One day we went climbing on the sanddunes. The height of the place where we climbed must have been only 300 m vertically but it took us about an hour - we kept on slipping and the climb was just a wee bit vertical. But when we reached the top we felt much like Edmund Hillary and the view was spectacular (especially the sunset) and worth every calorie lost and curse uttered during the climb........It took us only 5 minutes to reach down as we slided on the sand-dunes and took large steps (gave us a feeling of weightlessness!!!)

Camel Riding ????? That was a real pain in the ass. Literally!!!!!! We went camel riding one day for around 2 hours. My camel was apparently hungry so he kept stopping every 20 metres to satisfy his hunger so I was  separated from the group. Niall provided us with a story to write home about when he decided his camel was a wee bit slow and gave him a gentle (or so he says!) nudge accompanied by a "Tschoo" (camel-speak for "move on big fellow") and fell off the camel in the process (we were all too slow to react to capture this immortal moment on film!).

Since elections were just held two days back, there was much campaigning going on. We visited a "Democratic Party" rally in Khongoryn Els out in the desert. The only party I could see was on the dance floor. It was an open air disco with lots of music and dancing (Disco as well as Waltz) and no sign of the political party's manifesto or speech (we should have such political rallies in India too - might liven things up). It was an experience - dancing under the
open skies to support the mongolian opposition.

We would have meals in the van itself where Ogie would cook up the most delicious meals. Her cooking floored all of us (apart from her dancing skills in the discos!!!) which made it all so memorable.

On the last day in Kharkhorin we visited the oldest monastry in Mongolia (sadly most monastries were destroyed during the Stalinist purge) and also visited something known as the Phallic rock which is shaped like an......er......umm....you know.....The sign on the highway pointing to the location of this phallic rock was extremely
hilarious (difficult to describe - the photo of it will do all the talking when i send it to you!!!). At Kharkhorin, we were also treated to a private music concert - a local musician who played a variety of musical instruments (the Morin Khuur, the yattak...) and also did a bit of throat singing for us.

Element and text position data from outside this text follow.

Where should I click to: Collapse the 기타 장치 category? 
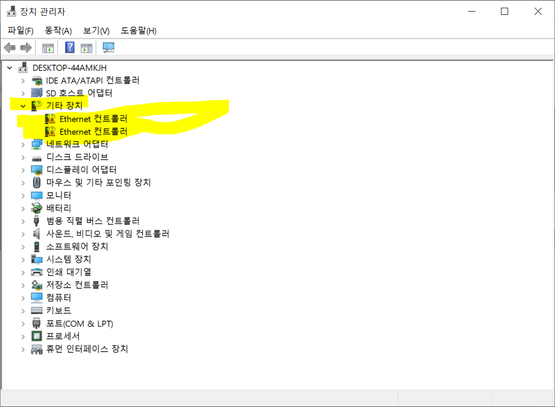point(23,106)
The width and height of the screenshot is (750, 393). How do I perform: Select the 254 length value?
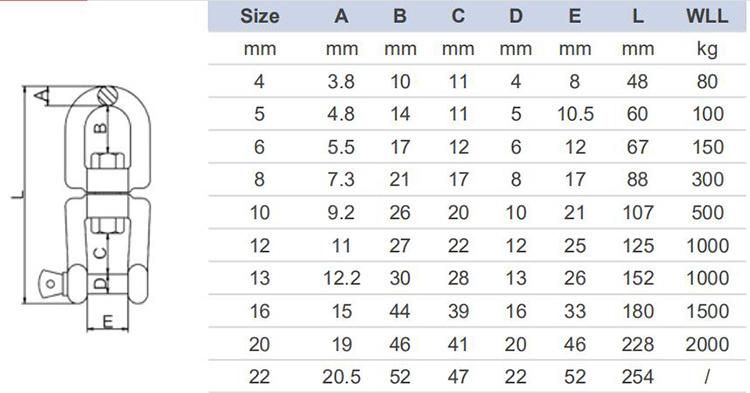[638, 377]
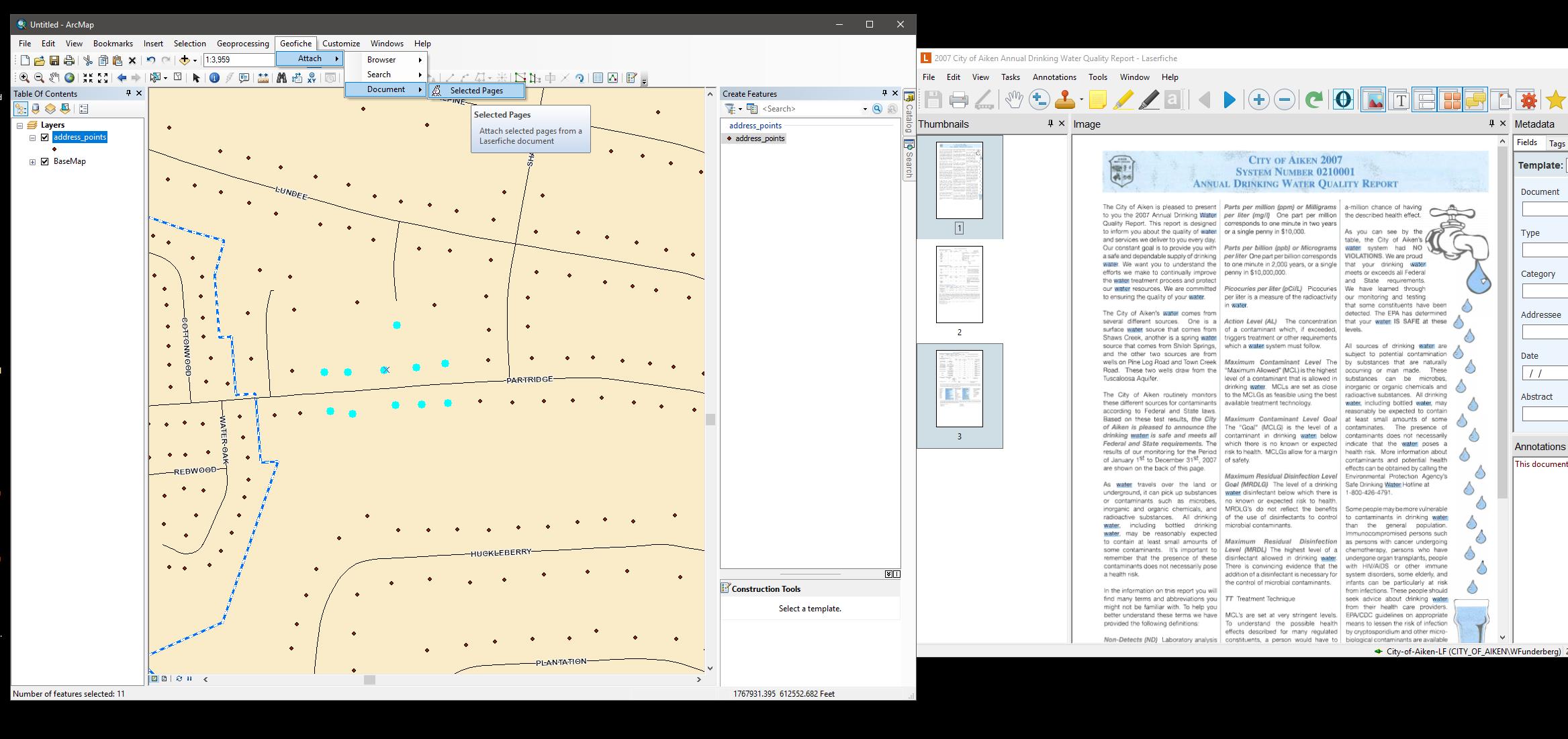Click the Full Extent globe icon
This screenshot has height=739, width=1568.
pyautogui.click(x=69, y=78)
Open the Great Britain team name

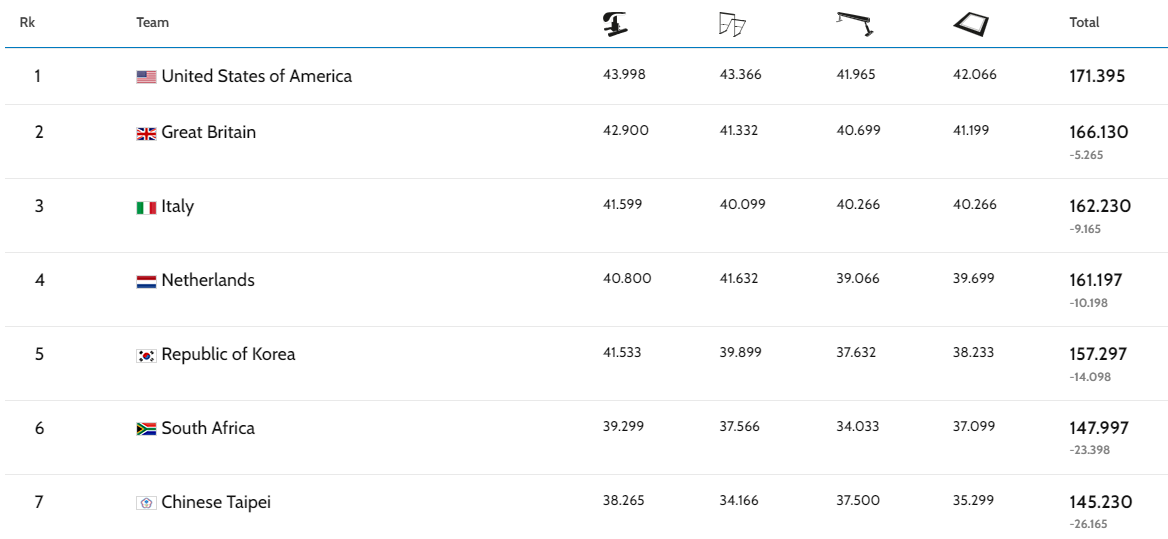(x=208, y=132)
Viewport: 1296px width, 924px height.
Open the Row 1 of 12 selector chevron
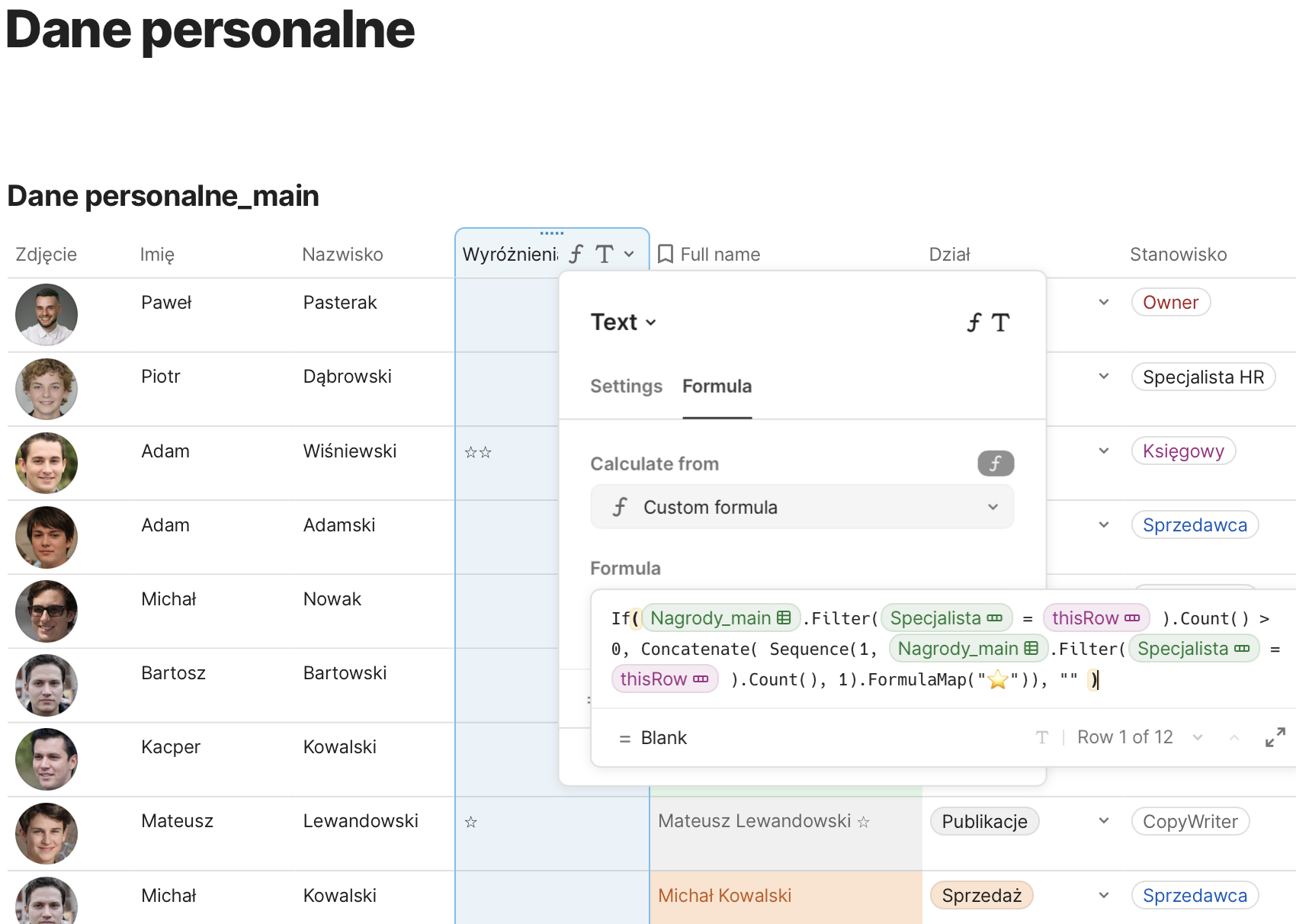click(1198, 737)
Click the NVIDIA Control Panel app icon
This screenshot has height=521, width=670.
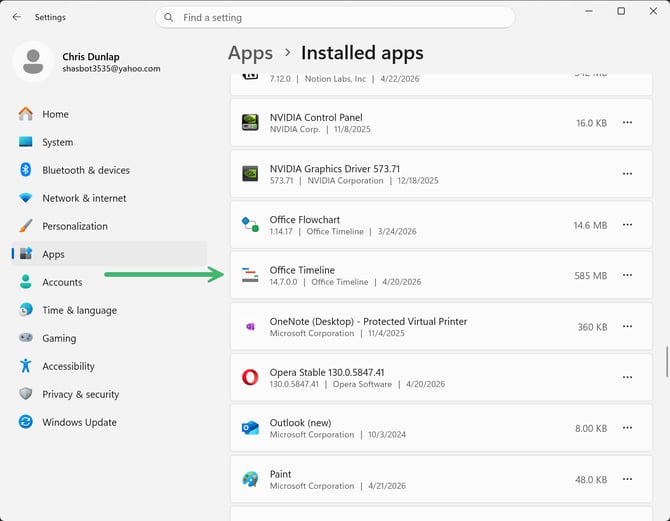point(250,123)
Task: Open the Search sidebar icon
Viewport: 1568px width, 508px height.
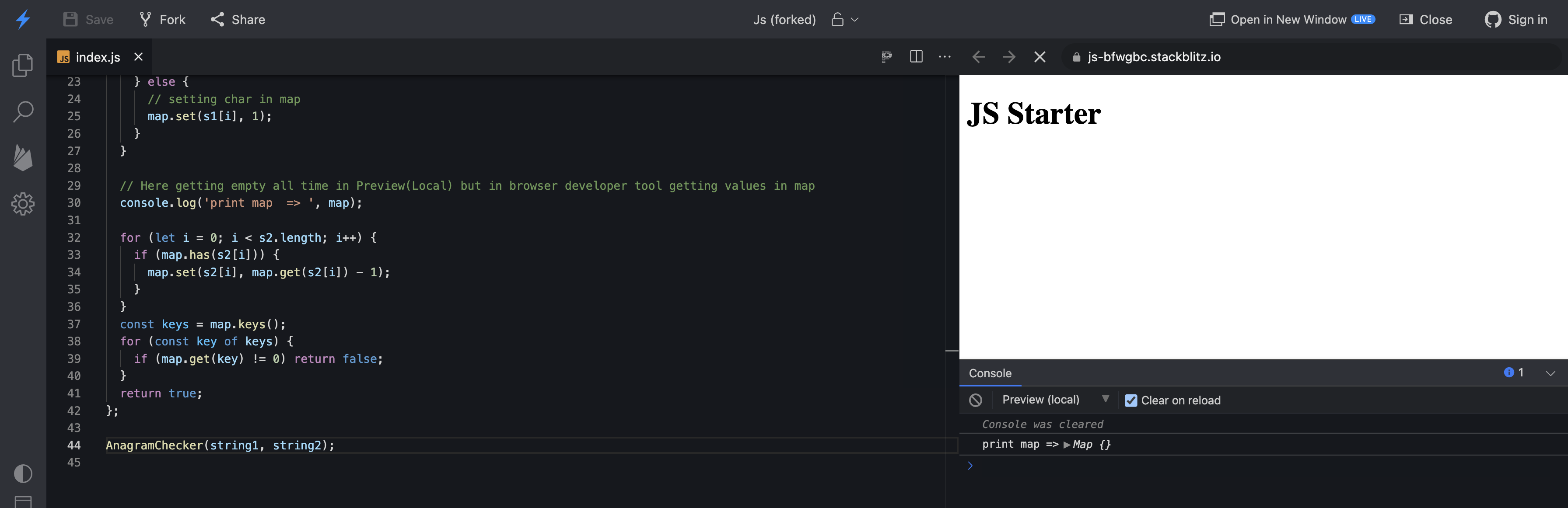Action: [x=22, y=111]
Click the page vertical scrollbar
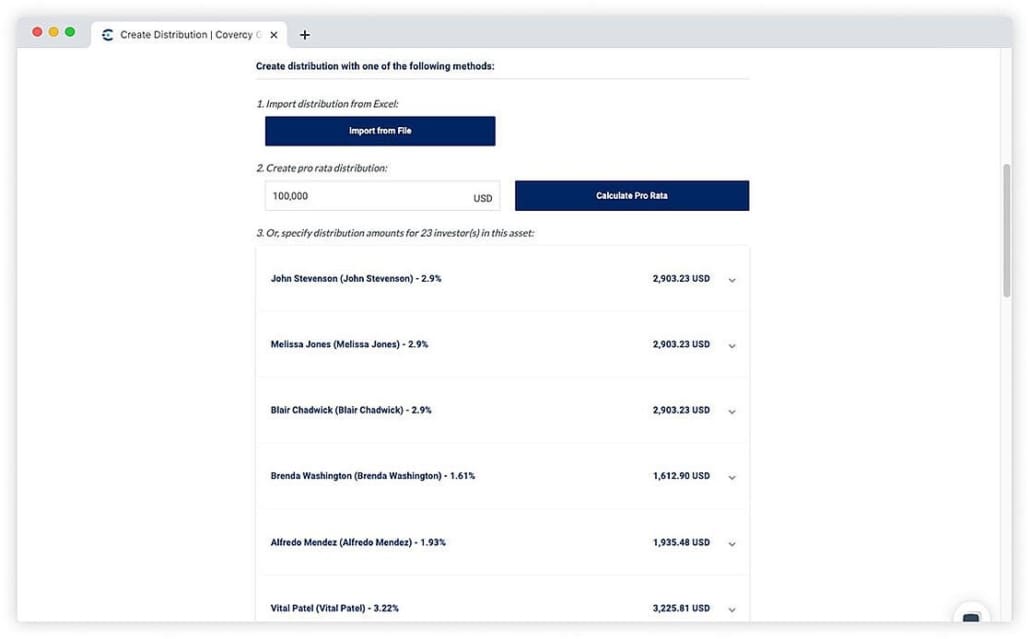Screen dimensions: 1030x639 [1006, 230]
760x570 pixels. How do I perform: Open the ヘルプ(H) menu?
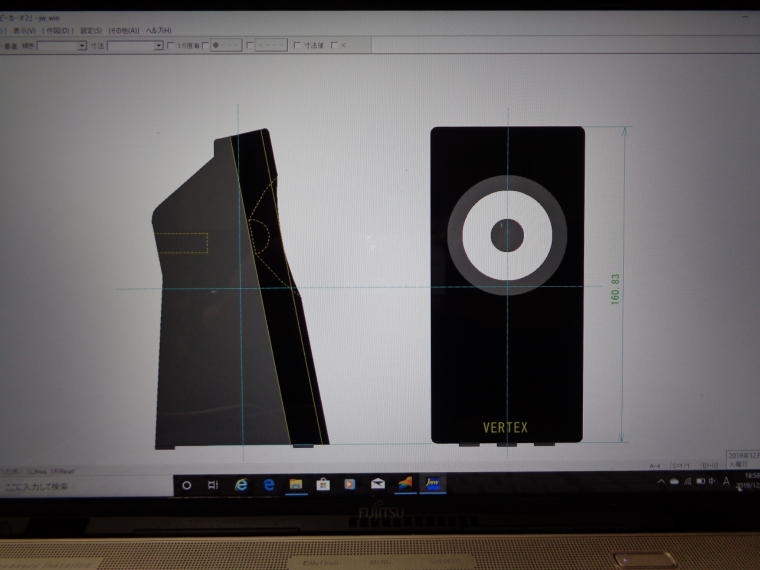[159, 30]
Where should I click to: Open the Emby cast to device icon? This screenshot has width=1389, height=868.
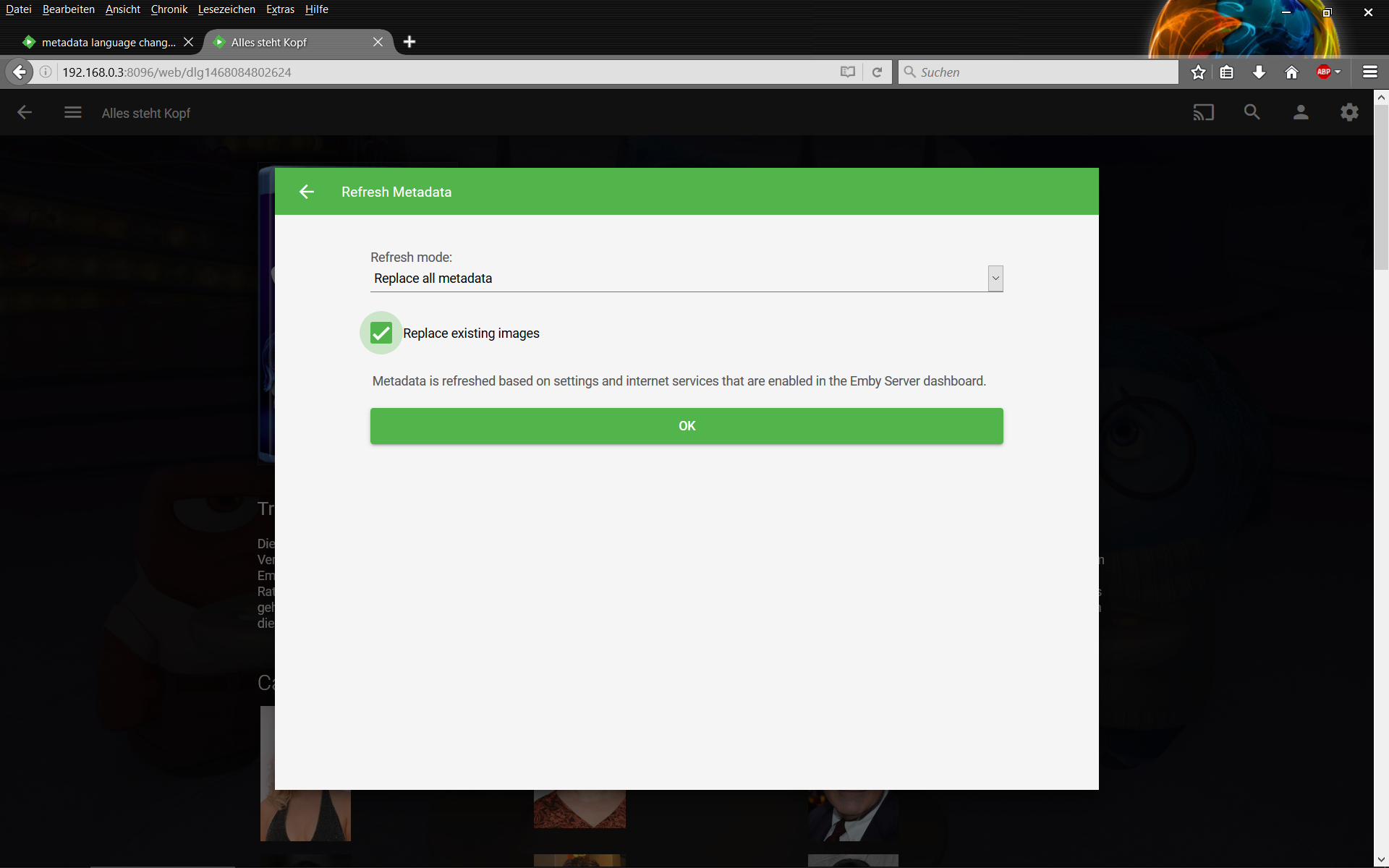1203,113
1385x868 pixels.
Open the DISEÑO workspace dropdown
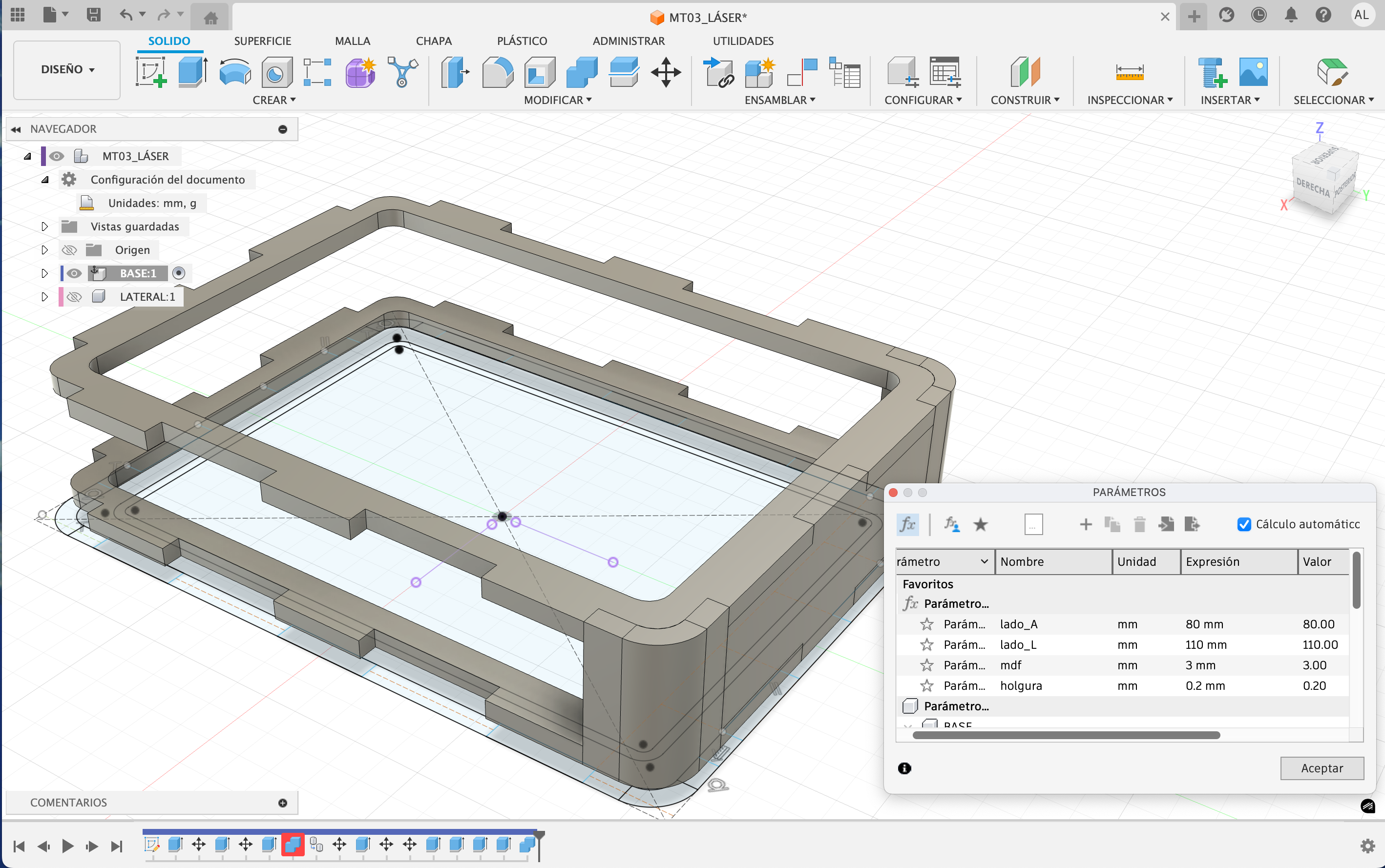pyautogui.click(x=67, y=69)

From Kharkhorin we took a bus to UB as the Swiss couple continued on to the north of Mongolia (something i unfortunately couldn't do due to the paucity of time). We got into the bus and waited and waited and waited and waited and waited. Buses in Mongolia don't move till they are full. People who want to travel by the bus tell the driver that they want to go and the driver will pick them up from their home. So when the bus did actually start we kept on shuttling between houses and the main square (to see if more people had come who wanted to catch the bus).

Unfortunately, the trip to Gobi came to an end and i reached Ulaan Baatar last night. Have 3 days to spend here so might just relax or probably go for a one or two day excursion.

Tonight we did a bit of pub hopping - we met a Mongolian dance instructor who actually tried to pick women up for us in the last Disco we were in.

Sadly, now i see the end of my trip but atleast it means the return to Daal-roti (silver lining in any cloud one has to see).